Kendall Green was a census-designated place (CDP) in Broward County, Florida, United States, and is now a neighborhood of Pompano Beach, Florida. The population was 3,084 at the 2000 census.

==Geography==
Kendall Green is located at (26.267188, -80.120241).

According to the United States Census Bureau, the CDP has a total area of 1.2 km2, all land.

==Demographics==
As of the census of 2000, there were 3,084 people, 931 households, and 683 families residing in the CDP. The population density was 2,480.7 /km2. There were 982 housing units at an average density of 789.9 /km2. The racial makeup of the CDP was 39.40% White (28.6% were Non-Hispanic White,) 41.28% African American, 0.23% Native American, 1.04% Asian, 0.06% Pacific Islander, 4.12% from other races, and 13.88% from two or more races. Hispanic or Latino of any race were 16.02% of the population.
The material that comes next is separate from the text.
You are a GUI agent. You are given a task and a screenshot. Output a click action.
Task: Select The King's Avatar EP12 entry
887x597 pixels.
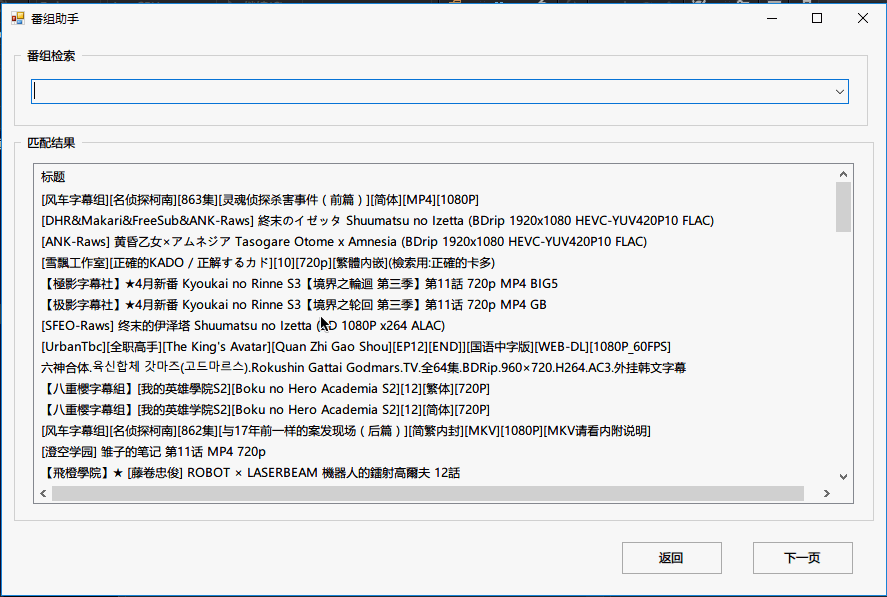coord(350,346)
There were 931 households, out of which 42.0% had children under the age of 18 living with them, 47.7% were married couples living together, 17.6% had a female householder with no husband present, and 26.6% were non-families. 18.0% of all households were made up of individuals, and 6.7% had someone living alone who was 65 years of age or older. The average household size was 3.31 and the average family size was 3.74.

In the CDP, the population was spread out, with 30.0% under the age of 18, 10.6% from 18 to 24, 32.5% from 25 to 44, 19.2% from 45 to 64, and 7.8% who were 65 years of age or older. The median age was 32 years. For every 100 females, there were 102.8 males. For every 100 females age 18 and over, there were 103.6 males.

The median income for a household in the CDP was $36,304, and the median income for a family was $35,260. Males had a median income of $25,239 versus $18,818 for females. The per capita income for the CDP was $12,621. About 20.4% of families and 22.7% of the population were below the poverty line, including 29.4% of those under age 18 and 6.5% of those age 65 or over.

As of 2000, English was a first language for 25.78% of all residents, while French Creole accounted for 50.22%, Spanish made up 24.26%, Portuguese was at 4.62%, and French was the mother tongue of 2.33% of the population.